JANUARY 10, 1882 – JANUARY 9, 1966
Maud was born January 10, 1882 on a farm near Five Mile in Stone County, Arkansas. She later moved, with her parents, to Wolf Bayou, Arkansas. She was the fifth child of Leonard Travis Cranford and Josephine Phillips Cranford. Their family consisted of Thomas, Ella (Pritchard), Mollie (Beasley), Dora (Sharp), Maud, Leonard, Oscar, Ada and Murrell (Inman).
I don’t know any stories about Maud’s childhood. Her daughter, Lorene, says she didn’t tell stories about when she was young, and we didn’t think to ask her.
Like most other children in that time and place she began very young to work. Maud learned to do all the jobs of a farm — cleaning, cooking, gardening, canning, washing, ironing, sewing, quilting. I assume that she also had some time to play. She had many brothers and sisters who remained close all their lives so I suppose those good relationships began in childhood. Dora was the girl nearest to her in age, and I remember that they continued to communicate and visit each other as long as Dora lived. When Maud began her own family, she and/or Hubert made a corncob doll for their first little girl to play with. Did she do that because her parents had done the same for her? Clelan says he remembers his mother saying that sometimes when she was a child American Indians would come to the door asking to work for food–doesn’t that make it seem long ago?
Maud went to school from the time she was 6 or 7 years old in a one-room school. One day at that school when she was around 10 years old a new student came to school.
Maud’s uncle and aunt (Fayette and Nanette Ward – Nanette was Maud’s mother’s sister) and had taken in Hubert Martin to live and work with them and they let him go to school. He was a couple of years older than Maud and had never been to school before. However, she remembered that he was so eager to learn that he soon passed up all the younger children. He must have made quite an impression because they were married two days after her 17th birthday!
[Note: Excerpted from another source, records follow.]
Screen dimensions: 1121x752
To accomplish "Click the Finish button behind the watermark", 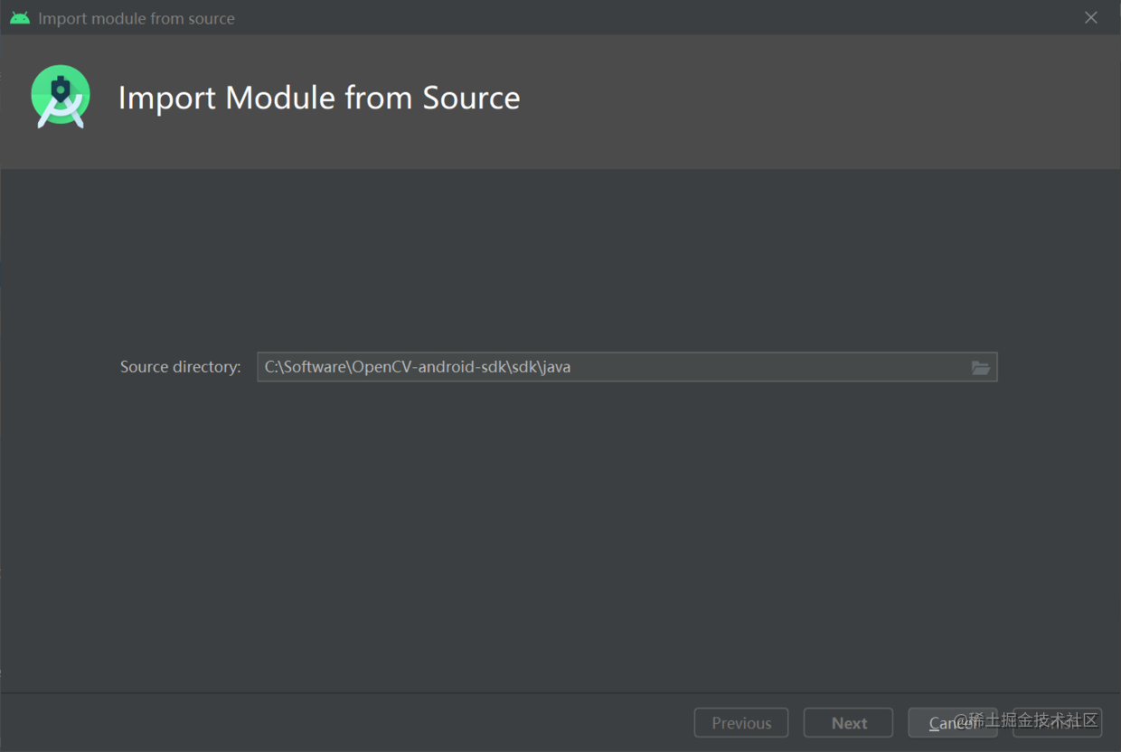I will (x=1058, y=723).
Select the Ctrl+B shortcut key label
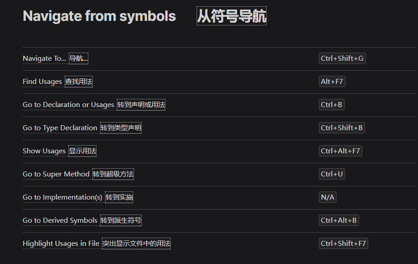418x264 pixels. coord(332,105)
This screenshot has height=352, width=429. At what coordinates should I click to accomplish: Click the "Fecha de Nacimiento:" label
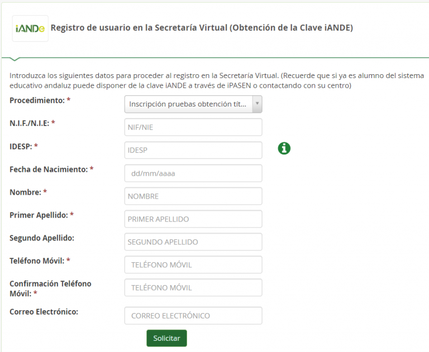49,169
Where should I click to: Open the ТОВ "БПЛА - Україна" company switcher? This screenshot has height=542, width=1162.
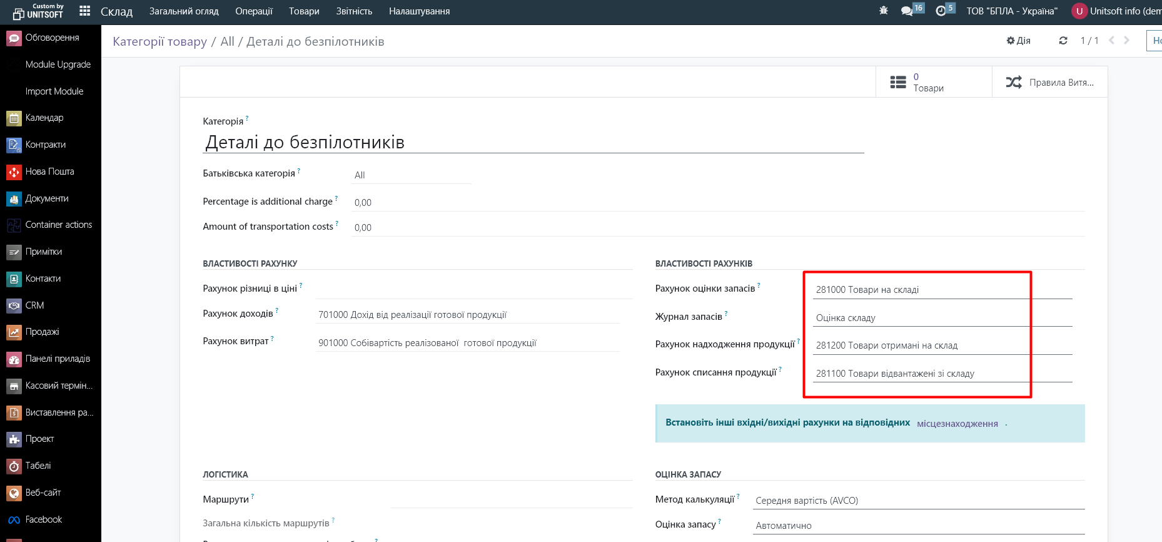pos(1011,11)
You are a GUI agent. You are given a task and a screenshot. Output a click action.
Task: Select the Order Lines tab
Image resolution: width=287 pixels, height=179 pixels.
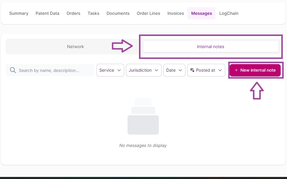click(148, 13)
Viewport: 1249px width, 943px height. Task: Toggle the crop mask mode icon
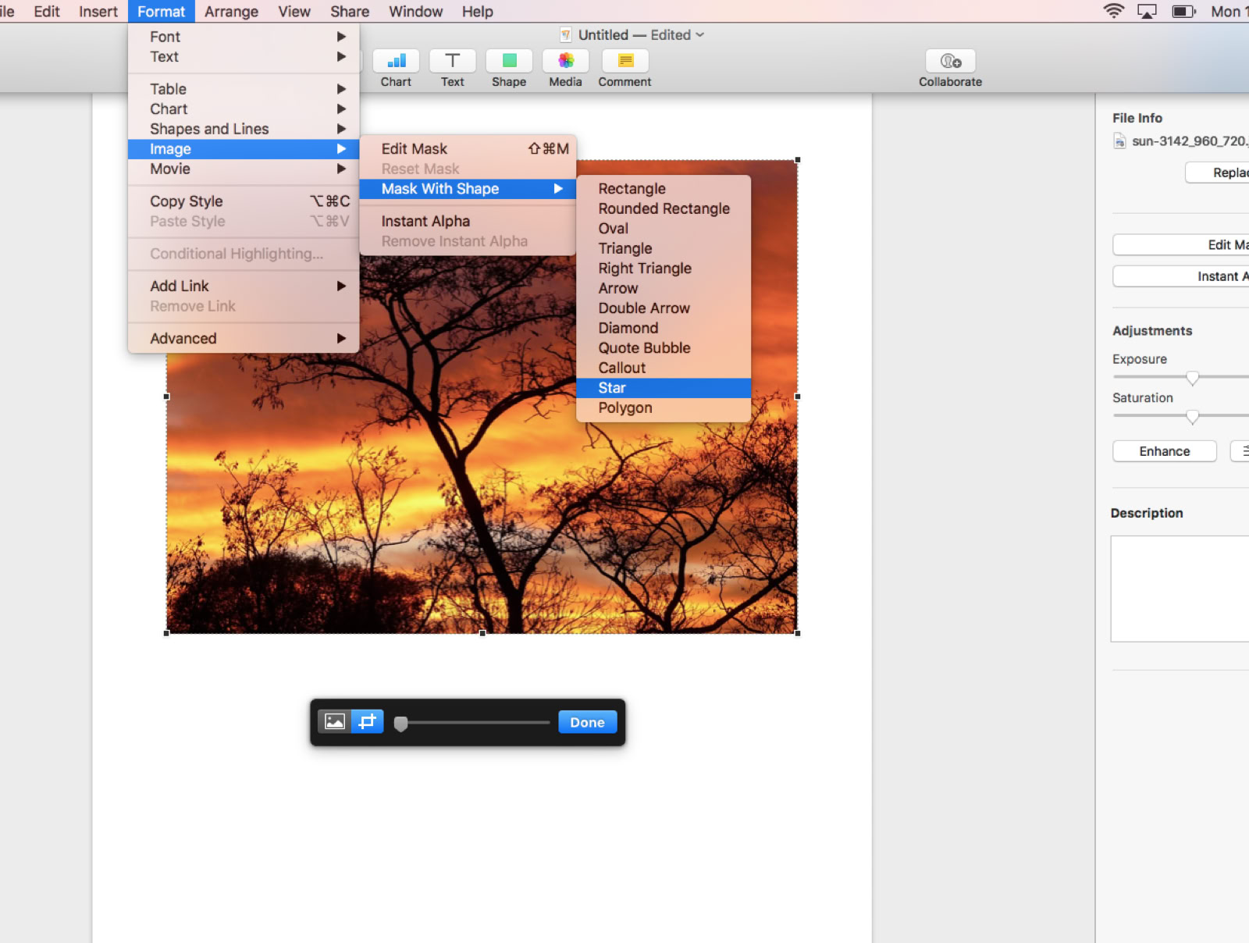(367, 722)
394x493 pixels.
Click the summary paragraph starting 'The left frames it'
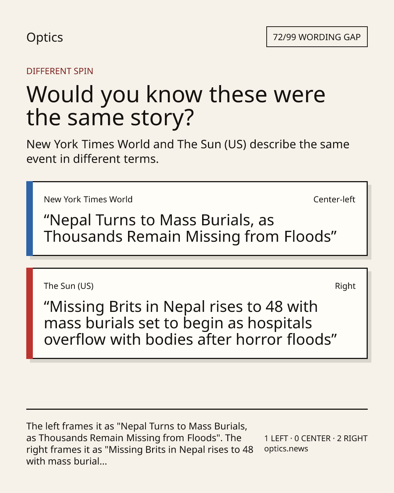(x=140, y=444)
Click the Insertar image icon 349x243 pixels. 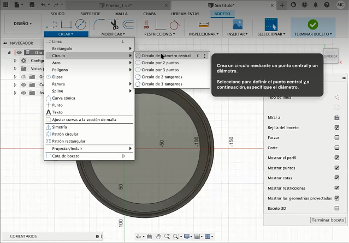click(x=237, y=24)
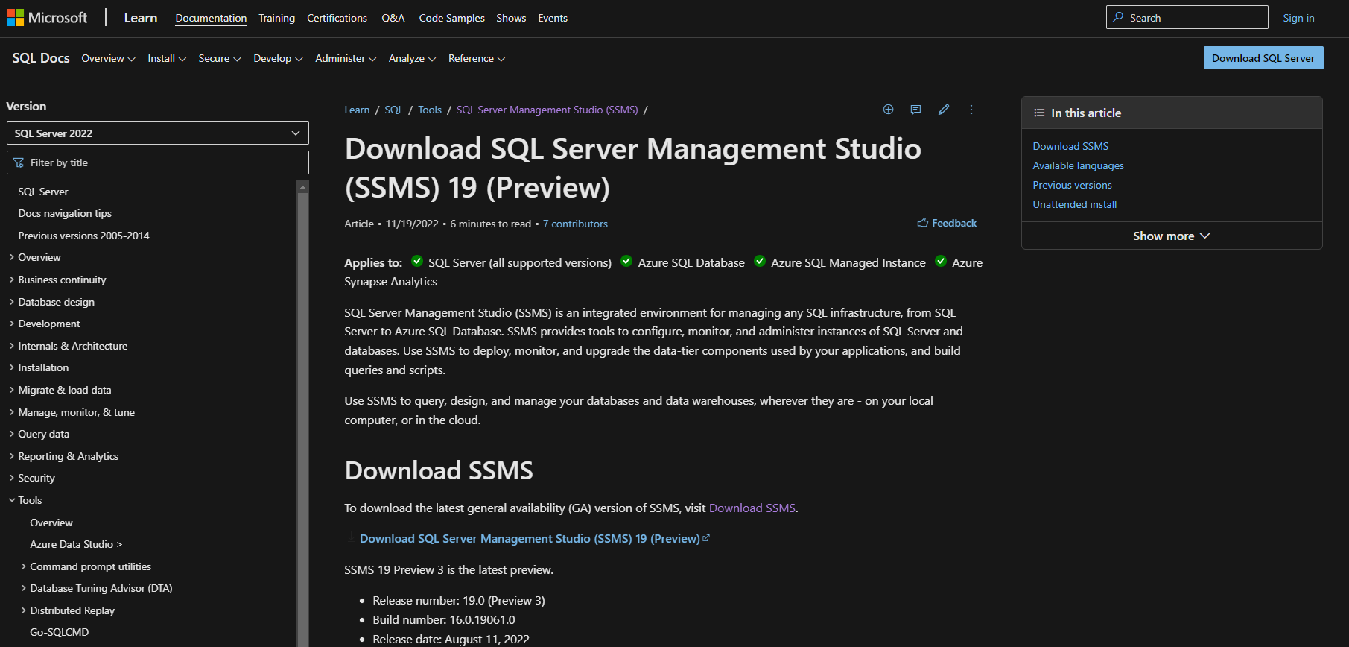Click the thumbs-up Feedback button
Screen dimensions: 1349x647
(x=947, y=223)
Hubert may have had a premonition of things to come, because soon after they were married he sawed off a section of a nice round hickory limb, sawed, shaped and smoothed it with hand tools to make a very durable rolling pin. Did he know how many biscuits would need to be made? The rolling pin (which I have now) was one thing my mother requested to remind her of her mother and the life she led. I believe that Hoyle and Ethelene have the enormous wooden bowl she used to mix those biscuits.
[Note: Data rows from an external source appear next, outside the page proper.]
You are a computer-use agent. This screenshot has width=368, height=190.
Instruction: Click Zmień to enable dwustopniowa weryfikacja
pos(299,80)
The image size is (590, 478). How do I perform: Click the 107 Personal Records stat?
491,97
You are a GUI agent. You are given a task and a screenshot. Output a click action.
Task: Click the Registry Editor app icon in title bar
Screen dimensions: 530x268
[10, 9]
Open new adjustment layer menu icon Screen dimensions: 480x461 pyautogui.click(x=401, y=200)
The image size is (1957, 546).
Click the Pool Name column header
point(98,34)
After their marriage Hubert and Maud moved into a house that would today be considered uninhabitable. The only reference she made to me about that house was when she, with her son, Claren and his wife Lucy, stopped to visit Tom and me in Dallas in 1954. We had just moved into our first house which by today’s standards would be modest – 1 bathroom, single garage, but nice and new with tiled bath and kitchen, hardwood floors. She looked around and said, "Law me, if you could see our first house!"
When I told my mother what she said, Mother said she thought it had a dirt floor. They lived there while Hubert continued to work for Mr. Ward. Their second house was a log house, a portion of which still exists. A history of the house and a picture of it are on pages 50 and 51 of Louie Clark’s book, Wolf Bayou, Arkansas and Healing Springs Township. The house was built by Jacob Artimus Kever, great grandfather of Hubert Martin. Maud and Hubert’s first child, Elva, was born there March 2, 1900. At least by the time she was crawling, they lived in the house with a floor, but the floor was made of wood that was so rough and splintery that it was a hazardous place for a crawling baby. Clee and Clyde were also born in this house, January 21, 1902 and August 31, 1903.